Task instructions. Can you copy out, character for character, the lines between the one containing "Screen dimensions: 526x266" and the one containing "click(171, 164)", inclusive?

Source material start

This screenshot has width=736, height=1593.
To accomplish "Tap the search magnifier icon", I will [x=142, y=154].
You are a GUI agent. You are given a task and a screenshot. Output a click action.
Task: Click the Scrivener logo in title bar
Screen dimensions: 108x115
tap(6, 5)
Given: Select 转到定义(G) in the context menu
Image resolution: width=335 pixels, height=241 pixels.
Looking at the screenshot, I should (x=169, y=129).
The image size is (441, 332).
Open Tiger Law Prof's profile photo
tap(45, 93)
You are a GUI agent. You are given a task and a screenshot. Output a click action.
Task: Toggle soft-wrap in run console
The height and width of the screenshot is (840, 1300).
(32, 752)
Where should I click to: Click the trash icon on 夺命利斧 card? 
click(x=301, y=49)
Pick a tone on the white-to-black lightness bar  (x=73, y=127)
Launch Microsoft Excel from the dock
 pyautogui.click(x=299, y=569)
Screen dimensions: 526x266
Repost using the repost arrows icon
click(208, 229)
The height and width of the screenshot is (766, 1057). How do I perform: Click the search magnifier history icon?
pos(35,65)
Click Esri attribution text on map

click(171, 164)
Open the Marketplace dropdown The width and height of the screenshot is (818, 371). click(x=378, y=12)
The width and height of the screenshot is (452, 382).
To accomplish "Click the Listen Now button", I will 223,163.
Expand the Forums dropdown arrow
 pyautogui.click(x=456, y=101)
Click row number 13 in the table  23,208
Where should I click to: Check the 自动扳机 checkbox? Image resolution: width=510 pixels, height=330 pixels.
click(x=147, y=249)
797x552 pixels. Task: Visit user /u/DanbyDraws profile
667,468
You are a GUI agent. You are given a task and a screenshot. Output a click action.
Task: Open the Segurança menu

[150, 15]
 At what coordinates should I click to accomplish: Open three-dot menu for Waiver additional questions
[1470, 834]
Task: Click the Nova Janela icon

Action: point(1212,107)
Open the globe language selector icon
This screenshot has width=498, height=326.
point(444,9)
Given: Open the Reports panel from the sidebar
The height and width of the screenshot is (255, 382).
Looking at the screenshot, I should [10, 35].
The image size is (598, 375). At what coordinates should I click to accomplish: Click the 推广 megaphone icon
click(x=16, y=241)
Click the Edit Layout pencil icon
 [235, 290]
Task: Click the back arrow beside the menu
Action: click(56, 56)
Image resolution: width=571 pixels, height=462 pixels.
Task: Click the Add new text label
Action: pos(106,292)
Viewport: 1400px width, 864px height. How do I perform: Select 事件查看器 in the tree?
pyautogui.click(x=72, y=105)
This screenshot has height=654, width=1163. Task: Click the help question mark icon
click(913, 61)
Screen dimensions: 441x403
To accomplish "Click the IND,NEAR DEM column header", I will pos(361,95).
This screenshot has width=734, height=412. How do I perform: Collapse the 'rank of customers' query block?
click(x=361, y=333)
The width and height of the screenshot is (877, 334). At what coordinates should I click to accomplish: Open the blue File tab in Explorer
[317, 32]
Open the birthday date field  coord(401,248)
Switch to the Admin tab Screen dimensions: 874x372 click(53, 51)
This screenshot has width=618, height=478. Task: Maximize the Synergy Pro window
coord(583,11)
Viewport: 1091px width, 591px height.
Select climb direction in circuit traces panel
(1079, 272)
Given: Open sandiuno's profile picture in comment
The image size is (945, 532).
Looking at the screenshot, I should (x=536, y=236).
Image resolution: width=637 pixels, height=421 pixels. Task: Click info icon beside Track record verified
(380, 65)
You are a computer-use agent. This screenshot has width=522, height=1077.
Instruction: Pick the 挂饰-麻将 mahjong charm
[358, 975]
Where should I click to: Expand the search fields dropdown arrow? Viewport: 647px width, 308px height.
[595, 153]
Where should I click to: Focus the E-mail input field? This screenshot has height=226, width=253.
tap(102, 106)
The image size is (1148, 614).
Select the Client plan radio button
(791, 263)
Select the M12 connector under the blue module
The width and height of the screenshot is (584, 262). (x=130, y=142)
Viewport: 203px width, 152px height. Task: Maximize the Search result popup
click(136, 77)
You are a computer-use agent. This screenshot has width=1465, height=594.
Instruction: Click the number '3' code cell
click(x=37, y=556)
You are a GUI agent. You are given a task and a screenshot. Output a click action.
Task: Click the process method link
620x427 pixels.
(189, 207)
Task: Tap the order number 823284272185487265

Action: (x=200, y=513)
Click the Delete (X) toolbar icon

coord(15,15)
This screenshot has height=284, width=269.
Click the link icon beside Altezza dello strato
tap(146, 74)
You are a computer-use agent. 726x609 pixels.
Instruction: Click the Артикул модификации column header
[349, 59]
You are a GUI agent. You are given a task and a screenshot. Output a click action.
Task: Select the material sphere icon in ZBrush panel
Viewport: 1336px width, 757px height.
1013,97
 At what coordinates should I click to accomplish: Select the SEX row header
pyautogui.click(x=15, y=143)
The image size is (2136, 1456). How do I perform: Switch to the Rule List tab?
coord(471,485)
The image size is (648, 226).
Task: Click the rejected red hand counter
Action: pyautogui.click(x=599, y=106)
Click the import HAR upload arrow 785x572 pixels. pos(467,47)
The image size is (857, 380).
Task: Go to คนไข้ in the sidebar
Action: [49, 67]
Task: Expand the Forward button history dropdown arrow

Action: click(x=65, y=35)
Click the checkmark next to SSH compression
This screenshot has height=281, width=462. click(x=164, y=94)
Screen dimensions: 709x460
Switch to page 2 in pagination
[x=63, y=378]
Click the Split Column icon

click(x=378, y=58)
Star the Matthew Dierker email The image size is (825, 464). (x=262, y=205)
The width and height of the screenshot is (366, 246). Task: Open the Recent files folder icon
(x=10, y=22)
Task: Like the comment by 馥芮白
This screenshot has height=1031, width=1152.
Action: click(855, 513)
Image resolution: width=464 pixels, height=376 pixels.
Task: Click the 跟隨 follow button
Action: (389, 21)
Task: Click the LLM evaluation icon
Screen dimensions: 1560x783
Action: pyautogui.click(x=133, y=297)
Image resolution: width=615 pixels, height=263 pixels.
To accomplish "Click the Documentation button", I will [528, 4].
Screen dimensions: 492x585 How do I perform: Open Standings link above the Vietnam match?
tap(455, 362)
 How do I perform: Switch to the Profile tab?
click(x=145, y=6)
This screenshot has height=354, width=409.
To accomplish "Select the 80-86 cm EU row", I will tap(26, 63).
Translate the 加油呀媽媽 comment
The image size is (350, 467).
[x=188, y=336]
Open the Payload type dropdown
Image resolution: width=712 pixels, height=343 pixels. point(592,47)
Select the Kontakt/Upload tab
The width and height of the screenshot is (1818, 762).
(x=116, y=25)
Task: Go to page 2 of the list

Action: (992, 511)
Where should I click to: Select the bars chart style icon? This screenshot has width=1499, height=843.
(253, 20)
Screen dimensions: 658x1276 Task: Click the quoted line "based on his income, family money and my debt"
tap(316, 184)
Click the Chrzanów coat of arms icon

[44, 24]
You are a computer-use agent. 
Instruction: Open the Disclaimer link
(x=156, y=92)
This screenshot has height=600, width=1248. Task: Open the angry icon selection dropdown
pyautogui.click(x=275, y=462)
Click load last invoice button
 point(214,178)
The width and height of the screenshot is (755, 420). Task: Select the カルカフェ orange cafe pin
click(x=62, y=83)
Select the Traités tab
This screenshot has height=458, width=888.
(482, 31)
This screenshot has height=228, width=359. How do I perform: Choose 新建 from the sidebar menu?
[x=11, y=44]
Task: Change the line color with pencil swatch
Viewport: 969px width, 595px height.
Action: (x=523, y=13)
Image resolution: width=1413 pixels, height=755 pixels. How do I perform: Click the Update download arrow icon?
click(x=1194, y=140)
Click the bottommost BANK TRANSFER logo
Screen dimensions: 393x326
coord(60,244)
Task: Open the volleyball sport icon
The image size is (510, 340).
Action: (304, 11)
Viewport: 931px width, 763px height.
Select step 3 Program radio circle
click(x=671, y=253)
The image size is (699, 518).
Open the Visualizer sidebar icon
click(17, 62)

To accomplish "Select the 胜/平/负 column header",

Source material end

Problem solution.
Screen dimensions: 526x266
Repost using the repost arrows icon
click(208, 229)
The height and width of the screenshot is (766, 1057). How do I perform: Click the search magnifier history icon?
pos(35,65)
Click Esri attribution text on map

click(171, 164)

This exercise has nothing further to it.